+++ Information provided +++

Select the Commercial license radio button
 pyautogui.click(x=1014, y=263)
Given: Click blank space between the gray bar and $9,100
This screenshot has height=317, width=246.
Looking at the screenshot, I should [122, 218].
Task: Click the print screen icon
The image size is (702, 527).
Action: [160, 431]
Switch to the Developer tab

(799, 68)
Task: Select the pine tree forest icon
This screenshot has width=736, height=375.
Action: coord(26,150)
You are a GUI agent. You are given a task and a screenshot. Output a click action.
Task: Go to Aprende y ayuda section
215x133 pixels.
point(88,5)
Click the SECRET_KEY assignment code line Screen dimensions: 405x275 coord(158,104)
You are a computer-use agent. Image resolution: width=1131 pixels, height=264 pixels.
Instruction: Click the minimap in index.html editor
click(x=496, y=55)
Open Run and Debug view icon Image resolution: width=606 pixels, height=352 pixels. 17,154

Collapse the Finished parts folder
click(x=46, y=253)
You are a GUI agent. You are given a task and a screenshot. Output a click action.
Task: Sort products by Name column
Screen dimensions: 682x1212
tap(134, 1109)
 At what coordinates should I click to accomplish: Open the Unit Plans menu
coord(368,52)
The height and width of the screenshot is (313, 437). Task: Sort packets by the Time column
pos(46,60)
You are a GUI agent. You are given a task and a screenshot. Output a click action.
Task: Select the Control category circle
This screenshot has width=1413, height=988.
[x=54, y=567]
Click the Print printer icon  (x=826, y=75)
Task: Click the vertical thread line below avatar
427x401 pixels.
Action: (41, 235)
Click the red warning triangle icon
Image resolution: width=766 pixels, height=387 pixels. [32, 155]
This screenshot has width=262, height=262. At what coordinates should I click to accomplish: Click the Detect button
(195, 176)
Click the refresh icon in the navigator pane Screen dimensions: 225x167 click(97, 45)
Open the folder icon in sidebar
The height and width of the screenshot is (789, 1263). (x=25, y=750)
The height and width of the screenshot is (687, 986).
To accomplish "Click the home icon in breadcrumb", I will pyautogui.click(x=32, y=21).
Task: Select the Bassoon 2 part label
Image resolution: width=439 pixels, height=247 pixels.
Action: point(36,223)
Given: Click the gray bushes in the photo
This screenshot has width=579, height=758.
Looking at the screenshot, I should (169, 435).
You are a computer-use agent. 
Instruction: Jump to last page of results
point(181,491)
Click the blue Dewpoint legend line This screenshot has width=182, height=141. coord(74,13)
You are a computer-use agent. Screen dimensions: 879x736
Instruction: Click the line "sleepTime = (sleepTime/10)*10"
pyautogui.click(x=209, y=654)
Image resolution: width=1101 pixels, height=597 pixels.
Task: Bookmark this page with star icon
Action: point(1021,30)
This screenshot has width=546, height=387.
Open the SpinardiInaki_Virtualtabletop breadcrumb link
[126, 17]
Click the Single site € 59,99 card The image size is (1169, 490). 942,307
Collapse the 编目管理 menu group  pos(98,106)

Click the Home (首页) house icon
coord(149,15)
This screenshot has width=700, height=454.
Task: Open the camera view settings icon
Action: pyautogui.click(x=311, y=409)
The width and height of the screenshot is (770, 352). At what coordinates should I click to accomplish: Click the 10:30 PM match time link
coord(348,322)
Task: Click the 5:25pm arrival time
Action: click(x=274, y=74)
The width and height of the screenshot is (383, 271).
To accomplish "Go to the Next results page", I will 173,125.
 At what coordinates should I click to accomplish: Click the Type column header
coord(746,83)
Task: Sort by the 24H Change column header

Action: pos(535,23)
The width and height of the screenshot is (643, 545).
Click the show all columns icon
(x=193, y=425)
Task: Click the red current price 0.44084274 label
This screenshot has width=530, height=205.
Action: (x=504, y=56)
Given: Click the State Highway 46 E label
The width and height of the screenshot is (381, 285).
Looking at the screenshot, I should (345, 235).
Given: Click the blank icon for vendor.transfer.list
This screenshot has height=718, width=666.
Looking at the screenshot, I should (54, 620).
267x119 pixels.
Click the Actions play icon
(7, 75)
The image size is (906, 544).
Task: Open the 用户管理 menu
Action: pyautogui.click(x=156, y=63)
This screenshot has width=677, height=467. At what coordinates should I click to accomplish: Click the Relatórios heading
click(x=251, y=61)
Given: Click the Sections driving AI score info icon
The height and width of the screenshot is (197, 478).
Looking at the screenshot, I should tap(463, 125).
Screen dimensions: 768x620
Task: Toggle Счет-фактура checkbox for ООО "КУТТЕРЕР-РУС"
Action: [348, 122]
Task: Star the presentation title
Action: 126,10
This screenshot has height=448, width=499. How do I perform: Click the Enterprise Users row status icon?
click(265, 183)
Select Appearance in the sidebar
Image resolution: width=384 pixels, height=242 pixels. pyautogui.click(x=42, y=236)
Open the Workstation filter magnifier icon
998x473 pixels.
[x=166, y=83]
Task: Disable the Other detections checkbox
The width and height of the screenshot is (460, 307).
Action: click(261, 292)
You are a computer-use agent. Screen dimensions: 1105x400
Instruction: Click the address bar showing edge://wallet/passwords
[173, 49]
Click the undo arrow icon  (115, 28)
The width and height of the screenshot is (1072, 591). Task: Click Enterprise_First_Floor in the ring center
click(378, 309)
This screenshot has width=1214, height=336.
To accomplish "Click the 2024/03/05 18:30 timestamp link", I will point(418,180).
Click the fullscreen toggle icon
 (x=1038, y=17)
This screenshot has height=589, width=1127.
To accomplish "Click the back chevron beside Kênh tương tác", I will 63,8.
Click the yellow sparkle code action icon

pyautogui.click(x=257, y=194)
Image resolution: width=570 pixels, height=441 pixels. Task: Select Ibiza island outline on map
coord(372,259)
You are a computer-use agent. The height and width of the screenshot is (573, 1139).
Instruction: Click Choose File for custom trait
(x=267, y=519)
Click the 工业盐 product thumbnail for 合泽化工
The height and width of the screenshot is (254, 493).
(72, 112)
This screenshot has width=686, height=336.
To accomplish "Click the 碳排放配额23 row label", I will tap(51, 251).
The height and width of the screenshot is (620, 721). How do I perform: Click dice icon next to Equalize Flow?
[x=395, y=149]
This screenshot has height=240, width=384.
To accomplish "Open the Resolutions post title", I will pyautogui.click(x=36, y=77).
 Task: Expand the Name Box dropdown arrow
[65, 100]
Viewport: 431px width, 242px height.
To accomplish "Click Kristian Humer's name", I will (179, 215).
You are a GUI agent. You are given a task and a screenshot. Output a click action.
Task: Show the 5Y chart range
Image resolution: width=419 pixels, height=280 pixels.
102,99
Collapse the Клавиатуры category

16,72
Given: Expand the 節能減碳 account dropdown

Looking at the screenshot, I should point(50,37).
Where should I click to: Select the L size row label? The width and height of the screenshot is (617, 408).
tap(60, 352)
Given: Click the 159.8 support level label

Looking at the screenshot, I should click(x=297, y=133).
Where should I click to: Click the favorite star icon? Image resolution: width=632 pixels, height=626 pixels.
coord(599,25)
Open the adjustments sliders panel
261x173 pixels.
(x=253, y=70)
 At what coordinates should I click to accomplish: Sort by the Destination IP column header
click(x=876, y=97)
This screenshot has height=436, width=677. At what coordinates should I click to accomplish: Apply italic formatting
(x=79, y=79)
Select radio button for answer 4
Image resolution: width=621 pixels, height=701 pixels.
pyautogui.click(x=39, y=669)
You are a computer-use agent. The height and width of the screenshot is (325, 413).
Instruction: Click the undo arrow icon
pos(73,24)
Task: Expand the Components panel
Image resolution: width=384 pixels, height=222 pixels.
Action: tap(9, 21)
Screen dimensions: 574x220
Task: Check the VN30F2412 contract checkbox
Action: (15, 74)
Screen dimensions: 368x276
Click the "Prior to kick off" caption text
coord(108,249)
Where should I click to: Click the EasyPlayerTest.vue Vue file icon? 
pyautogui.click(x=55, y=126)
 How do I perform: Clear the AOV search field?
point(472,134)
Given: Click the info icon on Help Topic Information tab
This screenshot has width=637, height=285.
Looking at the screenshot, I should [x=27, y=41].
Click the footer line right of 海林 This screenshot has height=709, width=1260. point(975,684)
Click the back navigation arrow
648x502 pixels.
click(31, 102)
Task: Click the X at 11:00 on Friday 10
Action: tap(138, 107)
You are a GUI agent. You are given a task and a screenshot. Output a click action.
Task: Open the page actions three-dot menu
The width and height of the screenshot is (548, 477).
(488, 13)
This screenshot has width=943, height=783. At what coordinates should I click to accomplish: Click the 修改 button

+++

Exercise requirements
Looking at the records above, how many of their lines carry the string "will"? Answer with the number and nothing else.

Written response
7